本文抜粋:
☆ ☆ ☆ ☆
在来工法の耐震性は大丈夫?新耐震基準による耐震対策やメリットを解説

伝統的な木造建築技術を改良・発展させた在来工法は、間取りの自由度やリノベーションのしやすさなど多くのメリットがある工法です。一方で、阪神淡路大震災では在来工法で建てられた建物が大地震で被害を受けた例もあり、耐震性能を不安視する声も存在します。

この記事では、1981年に改正された建築基準法の新耐震基準と、2000年に改正された2000年基準において、在来工法の耐震性がどのように向上したか解説します。リフォームや耐震補強に際して押さえておくべきポイントやメリット・デメリットについても紹介しているので、ぜひ参考にしてください。
☆ ☆ ☆ ☆
課題内容:
上記の在来工法の耐震性に関する文章を、最後の文に続けて書き進めてください。

データ抜粋:
☆ ☆ ☆ ☆
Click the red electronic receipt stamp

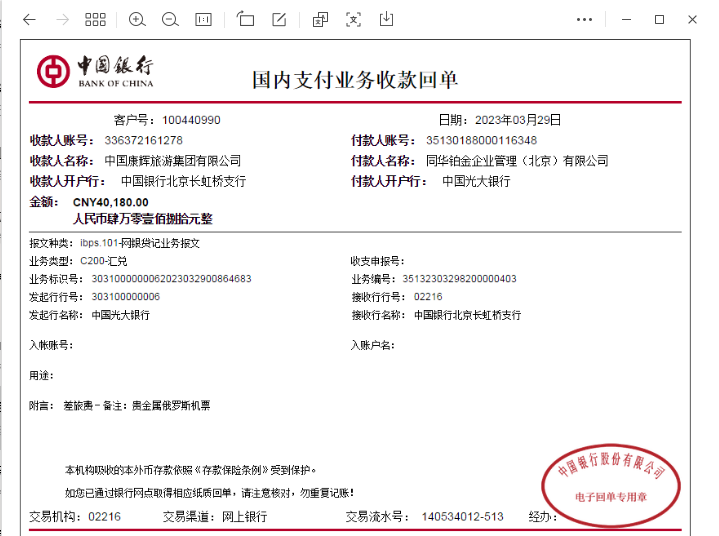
☆ ☆ ☆ ☆
解答:
1.在来工法とは

在来工法とは、日本で古くから受け継がれてきた木材建築の伝統工法を、改良し発展させた施工方法です。基礎に土台を据え、柱や梁の軸組で木材の骨格を作り、筋かいを加えて施工することで、水平方向の力に強い構造になっています。

構造がシンプルで間取りの自由度が高く、壁の位置を変えるなどの大規模なリノベーションを後から行える点が、在来工法のメリットです。柔軟な空間設計ができることから、現在も和風・洋風を問わず、多くの戸建てに広く採用されています。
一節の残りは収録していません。